Task prompt:
Please list every publisher named in the text below on Gertrude Stein's writing technique.

Given passage:

^^^^

Gertrude Stein's writing technique is probably best exemplified by her own writing. How to Write, initially published in 1931 in Paris (Plain Editions), states provocatively that "Clarity is of no importance because nobody listens and nobody knows what you mean no matter what you mean nor how clearly you mean what you mean." In an interview with Robert Haas, 1946) in Afterword, Gertrude Stein stated that "Any human being putting down words had to make sense out of them," (p. 101). "I write with my eyes not with my ears or mouth," (p. 103). Moreover: "My writing is as clear as mud, but mud settles and clear streams run on and disappear."

Gertrude Stein. How to Write (with a new preface by Patricia
Meyerowitz). New York: Dover Publications, 1975.

The author shows that "the innovative works of an artist are explorations" (p.vi).

-. Useful Knowledge. Barrytown NY: Station Hill Press, 1988.

-. What are Masterpieces? New York: Pitman Publishing Corp., 1970 (reprint of 1940 edition).

Edmund Carpenter. They Became What They Beheld. New York:
Outerbridge and Dienstfrey/Ballentine, 1970.

The author maintains that the book became the organizing principle for all existence, a model for achieving bureaucracy.

It seems that the first comic strip in America was The Yellow Kid, by Richard F. Outcault, in the New York World, 1896. Among the early comic strips: George Harriman's Krazy Kat (held as an example of American Dadaism); Windsor McKay's Little Nemo in Slumberland; Milton Caniff's Terry and the Pirated.

Filippo Tommaso Marinetti (1876-1944). Il Futurismo was written in 1908 as the preface to a volume of his poetry and was published in 1909. Its manifesto was set forth in the words "We declare that the splendor of the world has been increased by a new beauty: the beauty of speed." Breaking with the livresque past, the Italian Futurism took it upon itself to "liberate this land from the fetid cancer of professors, archaeologists, guides, and antiquarians." The break with the past was a break with its values as these were rooted in literate culture.

Dziga Vertov (born Denis Arkadievich Kaufman,1986-1954). Became known through his innovative montage juxtaposition, about which he wrote in Kino-Glas (Kino-Eye). The film We (1922) is a fantasy of movement. Kino-Pravda (1922-1925) were documentaries of extreme expressionism, with very rich visual associations.

^^^^

Information supplied:
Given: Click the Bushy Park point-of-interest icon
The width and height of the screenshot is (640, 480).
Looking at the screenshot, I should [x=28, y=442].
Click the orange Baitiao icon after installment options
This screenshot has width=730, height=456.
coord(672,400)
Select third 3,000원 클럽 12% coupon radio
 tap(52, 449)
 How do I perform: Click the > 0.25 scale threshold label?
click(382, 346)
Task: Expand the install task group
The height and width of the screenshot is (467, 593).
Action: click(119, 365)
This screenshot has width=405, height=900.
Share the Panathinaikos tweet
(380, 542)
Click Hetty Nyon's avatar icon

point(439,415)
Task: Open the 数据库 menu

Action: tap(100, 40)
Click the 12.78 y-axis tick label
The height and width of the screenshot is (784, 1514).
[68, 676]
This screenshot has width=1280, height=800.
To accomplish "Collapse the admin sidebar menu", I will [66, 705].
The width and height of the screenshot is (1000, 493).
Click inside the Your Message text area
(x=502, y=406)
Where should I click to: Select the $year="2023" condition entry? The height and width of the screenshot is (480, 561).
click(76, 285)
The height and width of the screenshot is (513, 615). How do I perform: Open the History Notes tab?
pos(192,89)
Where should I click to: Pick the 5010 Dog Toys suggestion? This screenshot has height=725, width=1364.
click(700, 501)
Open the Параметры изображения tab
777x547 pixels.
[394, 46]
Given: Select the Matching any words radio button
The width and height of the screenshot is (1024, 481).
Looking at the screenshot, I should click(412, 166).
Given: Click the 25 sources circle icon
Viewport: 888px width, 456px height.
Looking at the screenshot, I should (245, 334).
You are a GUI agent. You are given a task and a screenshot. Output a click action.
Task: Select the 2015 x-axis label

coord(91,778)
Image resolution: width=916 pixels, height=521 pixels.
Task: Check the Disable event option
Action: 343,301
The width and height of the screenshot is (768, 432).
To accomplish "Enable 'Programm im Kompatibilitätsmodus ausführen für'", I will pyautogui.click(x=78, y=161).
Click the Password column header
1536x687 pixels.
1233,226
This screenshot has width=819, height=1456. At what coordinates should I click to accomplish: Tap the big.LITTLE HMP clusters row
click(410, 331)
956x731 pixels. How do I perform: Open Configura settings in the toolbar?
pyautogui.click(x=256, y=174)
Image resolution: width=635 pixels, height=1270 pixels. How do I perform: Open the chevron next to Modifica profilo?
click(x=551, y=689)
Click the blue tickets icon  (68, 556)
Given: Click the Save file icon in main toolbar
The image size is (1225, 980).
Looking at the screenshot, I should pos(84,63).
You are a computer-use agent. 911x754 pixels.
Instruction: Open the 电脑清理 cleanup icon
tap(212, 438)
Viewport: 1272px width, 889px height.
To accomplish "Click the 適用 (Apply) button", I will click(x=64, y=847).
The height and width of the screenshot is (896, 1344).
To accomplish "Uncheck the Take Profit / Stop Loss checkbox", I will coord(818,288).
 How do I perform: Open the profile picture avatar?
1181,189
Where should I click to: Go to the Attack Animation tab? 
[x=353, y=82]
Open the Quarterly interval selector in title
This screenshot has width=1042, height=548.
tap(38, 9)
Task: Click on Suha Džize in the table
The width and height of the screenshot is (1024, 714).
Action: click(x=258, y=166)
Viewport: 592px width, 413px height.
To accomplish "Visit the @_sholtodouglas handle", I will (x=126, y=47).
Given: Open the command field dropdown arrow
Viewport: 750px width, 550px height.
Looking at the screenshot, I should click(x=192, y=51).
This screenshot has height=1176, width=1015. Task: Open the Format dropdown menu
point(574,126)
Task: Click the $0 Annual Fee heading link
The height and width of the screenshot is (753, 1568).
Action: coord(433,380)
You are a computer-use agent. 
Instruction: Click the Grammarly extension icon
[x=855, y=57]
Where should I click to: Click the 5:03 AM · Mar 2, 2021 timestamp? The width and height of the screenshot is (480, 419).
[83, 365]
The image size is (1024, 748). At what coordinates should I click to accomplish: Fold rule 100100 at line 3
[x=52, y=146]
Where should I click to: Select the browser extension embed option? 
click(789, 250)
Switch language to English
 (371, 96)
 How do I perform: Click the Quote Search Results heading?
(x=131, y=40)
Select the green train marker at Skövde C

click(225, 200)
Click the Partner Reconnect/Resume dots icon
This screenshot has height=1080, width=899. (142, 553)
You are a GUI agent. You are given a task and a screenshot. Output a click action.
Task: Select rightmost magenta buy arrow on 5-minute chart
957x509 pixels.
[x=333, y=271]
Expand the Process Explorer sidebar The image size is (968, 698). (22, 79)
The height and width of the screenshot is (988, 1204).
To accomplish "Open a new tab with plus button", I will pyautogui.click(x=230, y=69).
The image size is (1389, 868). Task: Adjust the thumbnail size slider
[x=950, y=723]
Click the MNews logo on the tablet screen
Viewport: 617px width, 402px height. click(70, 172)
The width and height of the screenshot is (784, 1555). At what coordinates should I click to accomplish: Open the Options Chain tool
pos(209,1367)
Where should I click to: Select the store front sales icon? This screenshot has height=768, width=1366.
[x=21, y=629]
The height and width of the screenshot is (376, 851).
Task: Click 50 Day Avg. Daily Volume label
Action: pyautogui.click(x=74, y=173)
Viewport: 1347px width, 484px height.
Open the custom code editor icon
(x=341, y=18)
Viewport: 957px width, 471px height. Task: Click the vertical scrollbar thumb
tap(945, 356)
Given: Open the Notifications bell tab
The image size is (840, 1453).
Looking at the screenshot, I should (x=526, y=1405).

^^^^

Output of the task:
Plain Editions
Dover Publications
Station Hill Press
Pitman Publishing Corp.
Outerbridge and Dienstfrey/Ballentine